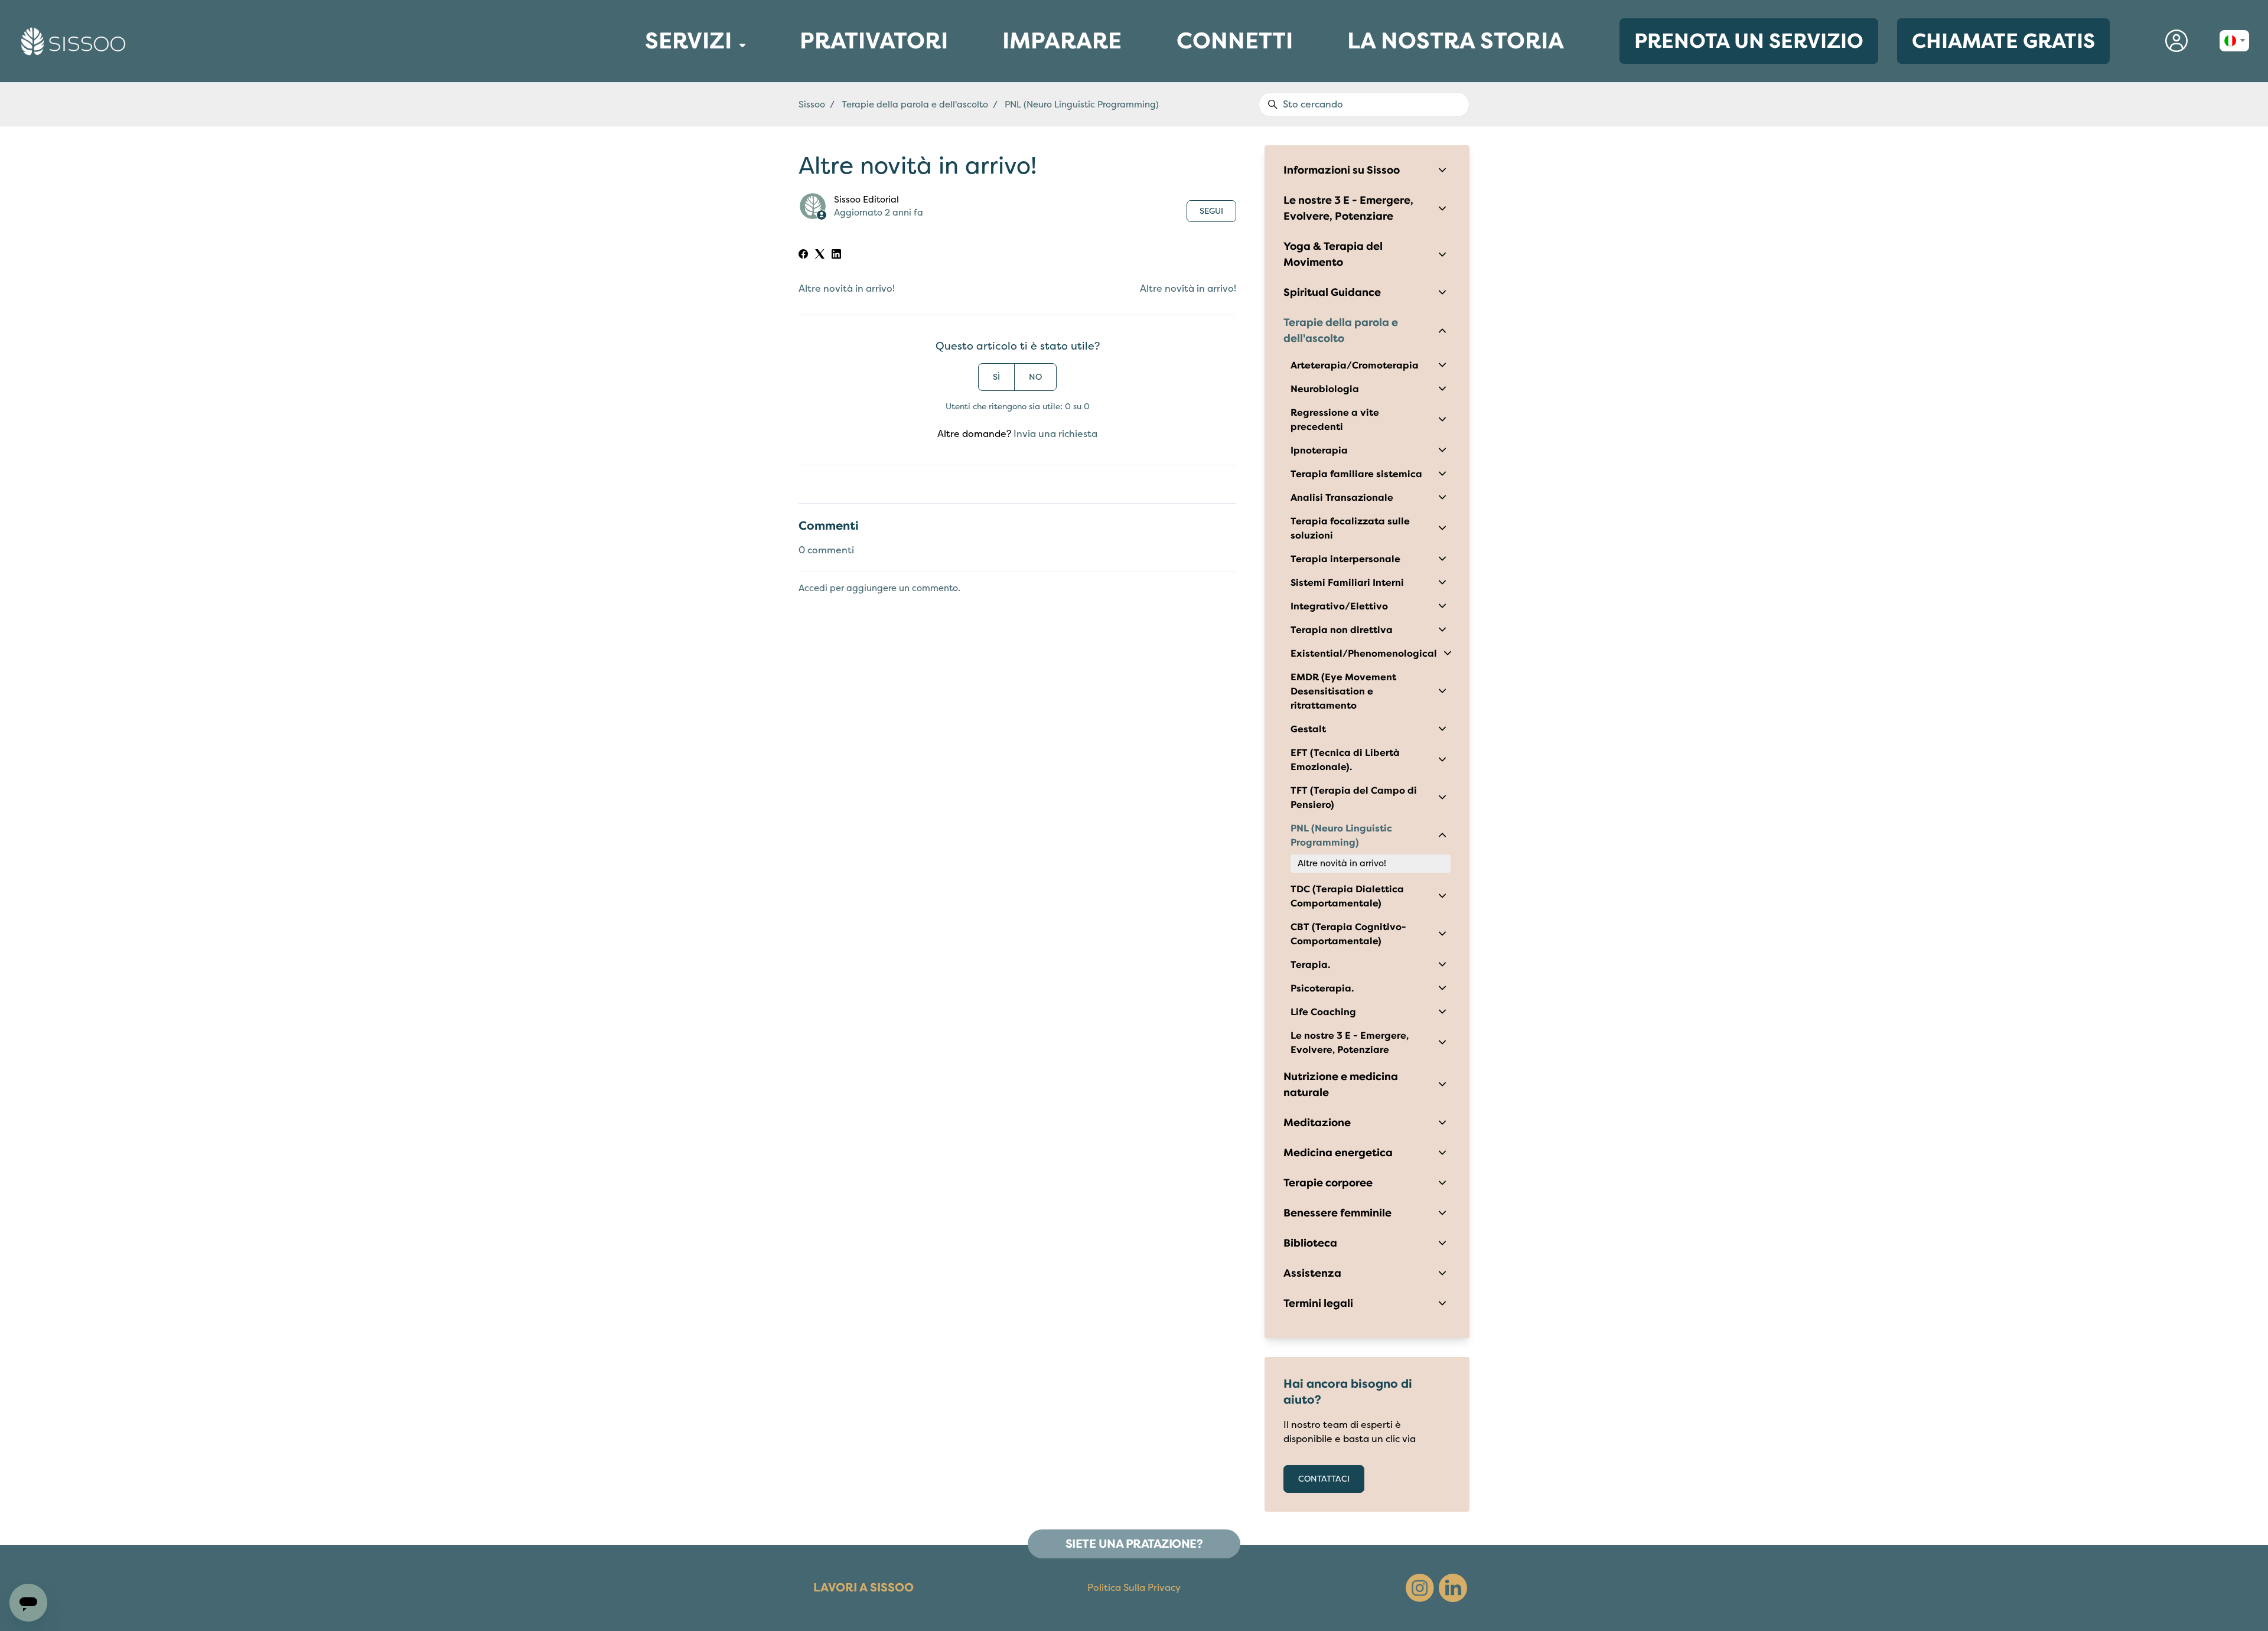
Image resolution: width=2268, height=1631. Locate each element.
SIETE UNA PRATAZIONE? (1134, 1544)
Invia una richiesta (1055, 434)
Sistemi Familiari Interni (1347, 583)
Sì (996, 377)
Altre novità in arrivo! (847, 289)
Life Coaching (1323, 1012)
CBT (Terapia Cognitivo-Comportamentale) (1348, 934)
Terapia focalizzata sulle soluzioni (1350, 529)
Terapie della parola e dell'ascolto (915, 104)
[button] (2176, 40)
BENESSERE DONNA (632, 72)
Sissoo (812, 104)
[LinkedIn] (836, 256)
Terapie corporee (1328, 1182)
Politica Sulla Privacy (1134, 1588)
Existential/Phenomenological (1364, 654)
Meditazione (1317, 1122)
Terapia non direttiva (1342, 630)
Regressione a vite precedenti (1335, 420)
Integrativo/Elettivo (1339, 606)
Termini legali (1318, 1303)
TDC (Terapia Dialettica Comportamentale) (1347, 896)
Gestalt (1308, 729)
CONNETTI (1235, 44)
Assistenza (1312, 1273)
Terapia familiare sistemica (1356, 474)
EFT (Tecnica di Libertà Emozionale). (1345, 760)
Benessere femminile (1337, 1212)
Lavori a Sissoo (863, 1587)
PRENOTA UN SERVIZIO (1748, 41)
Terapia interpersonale (1345, 559)
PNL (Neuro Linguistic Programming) (1082, 104)
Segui (1211, 211)
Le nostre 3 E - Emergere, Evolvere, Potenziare (1348, 208)
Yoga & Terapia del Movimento (1333, 254)
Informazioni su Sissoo (1341, 170)
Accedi (813, 588)
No (1035, 377)
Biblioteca (1310, 1243)
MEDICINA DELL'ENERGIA (635, 83)
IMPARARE (1062, 48)
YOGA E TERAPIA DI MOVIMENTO (639, 119)
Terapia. (1310, 965)
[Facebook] (803, 256)
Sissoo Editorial (866, 199)
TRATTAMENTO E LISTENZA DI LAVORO (637, 106)
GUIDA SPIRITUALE (631, 113)
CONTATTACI (1324, 1479)
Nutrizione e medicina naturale (1340, 1084)
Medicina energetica (1338, 1152)
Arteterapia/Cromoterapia (1355, 365)
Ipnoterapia (1319, 450)
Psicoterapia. (1322, 988)
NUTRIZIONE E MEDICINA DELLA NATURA (639, 96)
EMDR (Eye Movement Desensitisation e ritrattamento (1343, 691)
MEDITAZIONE (629, 89)
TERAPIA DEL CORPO (632, 77)
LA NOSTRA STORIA (1455, 41)
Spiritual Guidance (1332, 292)
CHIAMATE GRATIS (2003, 41)
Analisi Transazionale (1342, 498)
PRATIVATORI (874, 48)
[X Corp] (820, 256)
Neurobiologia (1325, 389)
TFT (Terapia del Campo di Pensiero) (1354, 798)
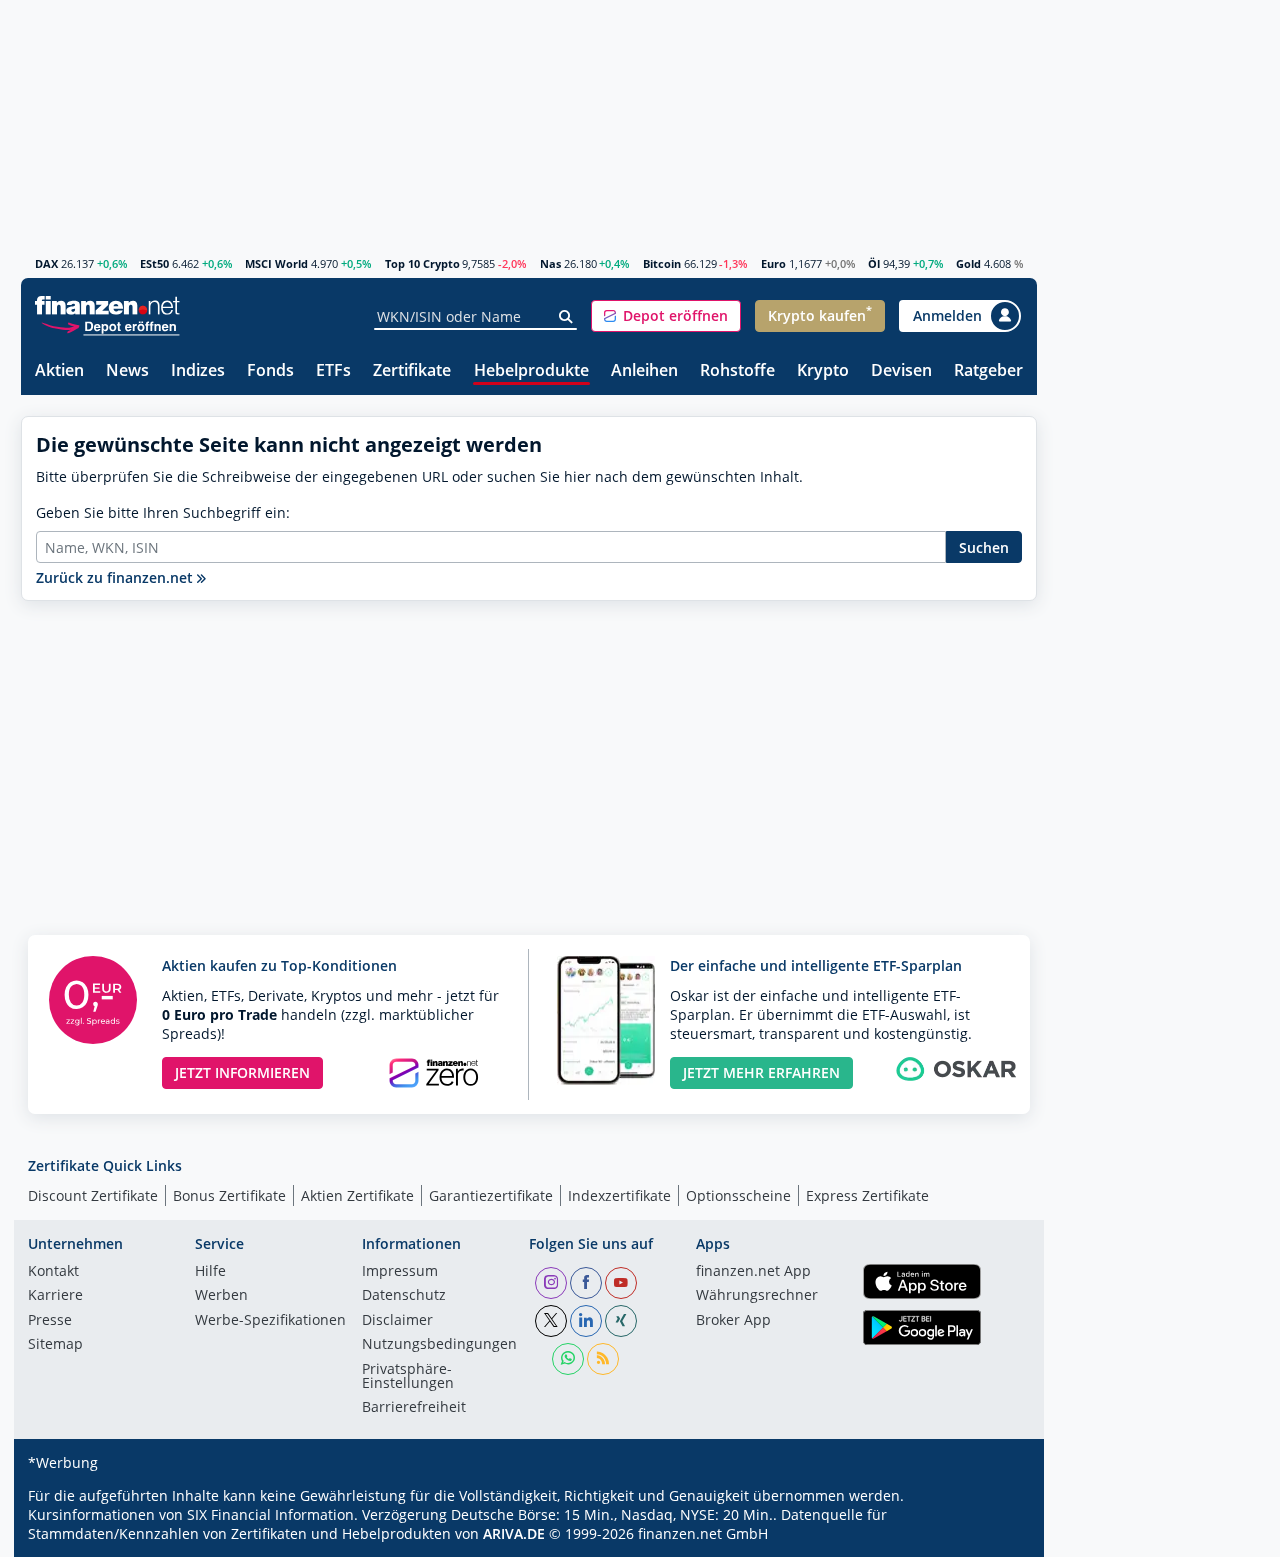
____
Transcribe the records above exactly, beginning at the line that contains "[button] (2176, 40)" and ending with the line that contains "Sissoo Editorial (866, 199)", both included, and nothing else.

[The completed task]
[button] (2176, 40)
BENESSERE DONNA (632, 72)
Sissoo (812, 104)
[LinkedIn] (836, 256)
Terapie corporee (1328, 1182)
Politica Sulla Privacy (1134, 1588)
Existential/Phenomenological (1364, 654)
Meditazione (1317, 1122)
Terapia non direttiva (1342, 630)
Regressione a vite precedenti (1335, 420)
Integrativo/Elettivo (1339, 606)
Termini legali (1318, 1303)
TDC (Terapia Dialettica Comportamentale) (1347, 896)
Gestalt (1308, 729)
CONNETTI (1235, 44)
Assistenza (1312, 1273)
Terapia familiare sistemica (1356, 474)
EFT (Tecnica di Libertà Emozionale). (1345, 760)
Benessere femminile (1337, 1212)
Lavori a Sissoo (863, 1587)
PRENOTA UN SERVIZIO (1748, 41)
Terapia interpersonale (1345, 559)
PNL (Neuro Linguistic Programming) (1082, 104)
Segui (1211, 211)
Le nostre 3 E - Emergere, Evolvere, Potenziare (1348, 208)
Yoga & Terapia del Movimento (1333, 254)
Informazioni su Sissoo (1341, 170)
Accedi (813, 588)
No (1035, 377)
Biblioteca (1310, 1243)
MEDICINA DELL'ENERGIA (635, 83)
IMPARARE (1062, 48)
YOGA E TERAPIA DI MOVIMENTO (639, 119)
Terapia. (1310, 965)
[Facebook] (803, 256)
Sissoo Editorial (866, 199)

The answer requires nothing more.